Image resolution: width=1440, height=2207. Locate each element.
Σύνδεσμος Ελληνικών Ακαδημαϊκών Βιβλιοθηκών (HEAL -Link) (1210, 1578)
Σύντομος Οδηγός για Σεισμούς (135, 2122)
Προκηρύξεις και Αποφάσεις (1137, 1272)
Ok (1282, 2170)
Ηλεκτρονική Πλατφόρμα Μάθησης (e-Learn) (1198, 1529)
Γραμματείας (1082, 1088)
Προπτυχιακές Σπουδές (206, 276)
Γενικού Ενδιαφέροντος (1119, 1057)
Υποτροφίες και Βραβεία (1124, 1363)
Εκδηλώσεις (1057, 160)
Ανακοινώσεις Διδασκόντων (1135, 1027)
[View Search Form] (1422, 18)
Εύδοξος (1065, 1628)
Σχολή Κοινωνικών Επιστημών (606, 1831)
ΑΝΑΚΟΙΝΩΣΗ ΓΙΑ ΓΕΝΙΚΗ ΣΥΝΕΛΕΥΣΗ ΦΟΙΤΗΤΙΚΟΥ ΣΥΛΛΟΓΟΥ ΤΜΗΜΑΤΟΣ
________________________
- _Task statement_:
Can you output every row above as a JSON array of strings, one string per row, leaving out any blank lines?

- _Task answer_:
[
  "Image resolution: width=1440, height=2207. Locate each element.",
  "Σύνδεσμος Ελληνικών Ακαδημαϊκών Βιβλιοθηκών (HEAL -Link) (1210, 1578)",
  "Σύντομος Οδηγός για Σεισμούς (135, 2122)",
  "Προκηρύξεις και Αποφάσεις (1137, 1272)",
  "Ok (1282, 2170)",
  "Ηλεκτρονική Πλατφόρμα Μάθησης (e-Learn) (1198, 1529)",
  "Γραμματείας (1082, 1088)",
  "Προπτυχιακές Σπουδές (206, 276)",
  "Γενικού Ενδιαφέροντος (1119, 1057)",
  "Υποτροφίες και Βραβεία (1124, 1363)",
  "Εκδηλώσεις (1057, 160)",
  "Ανακοινώσεις Διδασκόντων (1135, 1027)",
  "[View Search Form] (1422, 18)",
  "Εύδοξος (1065, 1628)",
  "Σχολή Κοινωνικών Επιστημών (606, 1831)",
  "ΑΝΑΚΟΙΝΩΣΗ ΓΙΑ ΓΕΝΙΚΗ ΣΥΝΕΛΕΥΣΗ ΦΟΙΤΗΤΙΚΟΥ ΣΥΛΛΟΓΟΥ ΤΜΗΜΑΤΟΣ"
]